▸ What the task asks
Report every line of the records beneath this task that holds the string "number".

▸ Exercise data
•••••
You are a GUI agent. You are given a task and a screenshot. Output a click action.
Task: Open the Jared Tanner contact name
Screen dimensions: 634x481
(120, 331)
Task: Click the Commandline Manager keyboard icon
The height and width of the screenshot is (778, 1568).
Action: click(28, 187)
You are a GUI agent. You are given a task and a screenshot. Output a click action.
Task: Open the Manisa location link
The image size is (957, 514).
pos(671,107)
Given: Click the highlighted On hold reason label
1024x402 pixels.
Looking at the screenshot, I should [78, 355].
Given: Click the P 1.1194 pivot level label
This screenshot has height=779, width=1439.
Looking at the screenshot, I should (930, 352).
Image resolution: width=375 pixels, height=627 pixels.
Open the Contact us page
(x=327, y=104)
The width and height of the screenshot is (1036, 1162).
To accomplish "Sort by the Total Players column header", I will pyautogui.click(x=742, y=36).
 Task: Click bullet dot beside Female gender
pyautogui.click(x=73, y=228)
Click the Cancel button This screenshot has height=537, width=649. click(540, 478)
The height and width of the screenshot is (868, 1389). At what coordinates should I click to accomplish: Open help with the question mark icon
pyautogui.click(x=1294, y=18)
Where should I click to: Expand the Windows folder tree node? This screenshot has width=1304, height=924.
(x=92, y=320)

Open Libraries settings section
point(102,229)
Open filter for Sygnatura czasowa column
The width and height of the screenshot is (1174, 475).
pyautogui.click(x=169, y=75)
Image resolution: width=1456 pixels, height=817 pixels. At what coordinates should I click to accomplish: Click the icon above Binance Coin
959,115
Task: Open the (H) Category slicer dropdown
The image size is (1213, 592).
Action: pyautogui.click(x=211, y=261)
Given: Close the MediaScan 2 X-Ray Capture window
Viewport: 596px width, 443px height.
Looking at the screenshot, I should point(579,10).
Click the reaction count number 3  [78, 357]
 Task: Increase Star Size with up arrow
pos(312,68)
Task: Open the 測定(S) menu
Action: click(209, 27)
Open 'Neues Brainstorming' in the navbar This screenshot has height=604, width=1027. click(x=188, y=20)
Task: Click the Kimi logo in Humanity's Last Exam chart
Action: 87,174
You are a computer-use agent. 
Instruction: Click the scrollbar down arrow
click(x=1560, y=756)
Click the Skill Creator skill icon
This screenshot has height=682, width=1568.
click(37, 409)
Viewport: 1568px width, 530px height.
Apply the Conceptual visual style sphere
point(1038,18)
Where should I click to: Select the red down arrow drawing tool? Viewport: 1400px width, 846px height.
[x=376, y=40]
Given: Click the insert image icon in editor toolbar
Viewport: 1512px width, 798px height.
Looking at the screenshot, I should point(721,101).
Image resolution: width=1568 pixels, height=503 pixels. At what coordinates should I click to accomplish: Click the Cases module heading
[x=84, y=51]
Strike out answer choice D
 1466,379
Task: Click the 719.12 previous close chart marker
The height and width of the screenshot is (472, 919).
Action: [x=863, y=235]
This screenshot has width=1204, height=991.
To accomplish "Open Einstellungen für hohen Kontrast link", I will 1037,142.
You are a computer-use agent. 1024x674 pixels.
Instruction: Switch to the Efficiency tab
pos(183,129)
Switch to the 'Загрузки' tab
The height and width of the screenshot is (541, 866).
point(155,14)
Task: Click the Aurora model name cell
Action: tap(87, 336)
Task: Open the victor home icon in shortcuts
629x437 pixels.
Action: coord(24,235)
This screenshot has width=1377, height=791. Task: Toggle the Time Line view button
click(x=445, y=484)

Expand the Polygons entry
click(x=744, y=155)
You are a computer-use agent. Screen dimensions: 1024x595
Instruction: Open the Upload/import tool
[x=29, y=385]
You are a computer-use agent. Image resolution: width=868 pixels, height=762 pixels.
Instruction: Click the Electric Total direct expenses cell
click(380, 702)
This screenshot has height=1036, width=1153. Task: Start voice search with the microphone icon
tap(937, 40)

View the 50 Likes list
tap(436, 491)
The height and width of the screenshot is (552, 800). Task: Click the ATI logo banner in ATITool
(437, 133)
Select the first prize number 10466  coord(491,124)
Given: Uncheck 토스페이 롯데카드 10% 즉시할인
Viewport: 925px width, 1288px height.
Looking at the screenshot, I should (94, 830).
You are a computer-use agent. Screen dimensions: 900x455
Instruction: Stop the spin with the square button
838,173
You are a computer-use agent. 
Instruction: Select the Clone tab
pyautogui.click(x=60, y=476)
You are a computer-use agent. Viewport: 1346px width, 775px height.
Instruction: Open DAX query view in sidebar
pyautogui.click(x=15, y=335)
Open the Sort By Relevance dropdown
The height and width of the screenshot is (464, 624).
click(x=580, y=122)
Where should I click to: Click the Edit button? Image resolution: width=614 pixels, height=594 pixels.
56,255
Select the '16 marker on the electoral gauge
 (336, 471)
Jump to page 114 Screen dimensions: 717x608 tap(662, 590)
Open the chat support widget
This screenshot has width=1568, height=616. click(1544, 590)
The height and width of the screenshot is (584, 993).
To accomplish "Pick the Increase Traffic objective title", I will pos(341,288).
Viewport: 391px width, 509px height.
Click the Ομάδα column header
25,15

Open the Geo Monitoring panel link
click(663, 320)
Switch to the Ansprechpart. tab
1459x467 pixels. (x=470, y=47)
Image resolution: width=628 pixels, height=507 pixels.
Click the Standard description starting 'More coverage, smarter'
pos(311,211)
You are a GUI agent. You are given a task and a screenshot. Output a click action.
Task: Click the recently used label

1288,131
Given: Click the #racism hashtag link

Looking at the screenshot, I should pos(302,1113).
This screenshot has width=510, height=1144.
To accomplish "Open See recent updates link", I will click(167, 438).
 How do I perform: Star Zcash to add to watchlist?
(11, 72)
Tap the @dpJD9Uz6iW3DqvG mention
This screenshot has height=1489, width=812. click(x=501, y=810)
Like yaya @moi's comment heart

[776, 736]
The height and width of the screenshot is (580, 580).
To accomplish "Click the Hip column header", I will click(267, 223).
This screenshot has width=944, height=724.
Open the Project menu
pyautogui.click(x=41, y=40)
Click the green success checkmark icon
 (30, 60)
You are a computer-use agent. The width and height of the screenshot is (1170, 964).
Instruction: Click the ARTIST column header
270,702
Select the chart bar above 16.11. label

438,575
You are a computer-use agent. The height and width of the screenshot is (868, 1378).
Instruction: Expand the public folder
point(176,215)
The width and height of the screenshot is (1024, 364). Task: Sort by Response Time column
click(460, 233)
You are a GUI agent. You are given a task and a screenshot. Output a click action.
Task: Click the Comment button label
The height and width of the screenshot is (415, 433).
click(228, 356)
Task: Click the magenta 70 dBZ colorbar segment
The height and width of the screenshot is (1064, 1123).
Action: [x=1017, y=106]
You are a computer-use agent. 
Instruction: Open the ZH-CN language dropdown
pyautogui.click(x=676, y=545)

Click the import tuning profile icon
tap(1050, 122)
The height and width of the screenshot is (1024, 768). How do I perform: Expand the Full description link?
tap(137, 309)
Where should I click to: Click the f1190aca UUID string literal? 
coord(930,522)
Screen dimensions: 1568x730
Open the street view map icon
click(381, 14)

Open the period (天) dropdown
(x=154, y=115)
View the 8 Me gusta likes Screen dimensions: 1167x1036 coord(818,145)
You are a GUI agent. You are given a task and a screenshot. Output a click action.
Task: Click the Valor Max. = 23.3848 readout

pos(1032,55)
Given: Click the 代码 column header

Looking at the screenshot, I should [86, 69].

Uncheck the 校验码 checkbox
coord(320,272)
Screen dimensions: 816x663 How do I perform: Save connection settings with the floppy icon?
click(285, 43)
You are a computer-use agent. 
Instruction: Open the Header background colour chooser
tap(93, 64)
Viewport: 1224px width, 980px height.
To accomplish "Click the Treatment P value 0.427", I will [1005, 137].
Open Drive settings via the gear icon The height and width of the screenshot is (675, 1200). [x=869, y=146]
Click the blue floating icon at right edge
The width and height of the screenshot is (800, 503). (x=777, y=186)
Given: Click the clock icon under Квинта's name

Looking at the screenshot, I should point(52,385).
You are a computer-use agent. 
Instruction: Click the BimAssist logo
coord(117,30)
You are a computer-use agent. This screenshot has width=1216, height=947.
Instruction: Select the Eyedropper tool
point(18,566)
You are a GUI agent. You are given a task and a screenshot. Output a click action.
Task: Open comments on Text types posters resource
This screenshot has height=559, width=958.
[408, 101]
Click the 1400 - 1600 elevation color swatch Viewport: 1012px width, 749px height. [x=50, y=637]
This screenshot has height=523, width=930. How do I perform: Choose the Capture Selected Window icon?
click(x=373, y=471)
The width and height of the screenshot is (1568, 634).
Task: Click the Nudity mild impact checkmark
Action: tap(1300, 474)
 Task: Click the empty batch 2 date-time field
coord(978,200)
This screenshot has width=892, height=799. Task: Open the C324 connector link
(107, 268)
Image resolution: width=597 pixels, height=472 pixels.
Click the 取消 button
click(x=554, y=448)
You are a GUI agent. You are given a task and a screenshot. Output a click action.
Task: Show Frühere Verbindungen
•••••
▸ Response to the task
Click the reaction count number 3  [78, 357]
Select the first prize number 10466  coord(491,124)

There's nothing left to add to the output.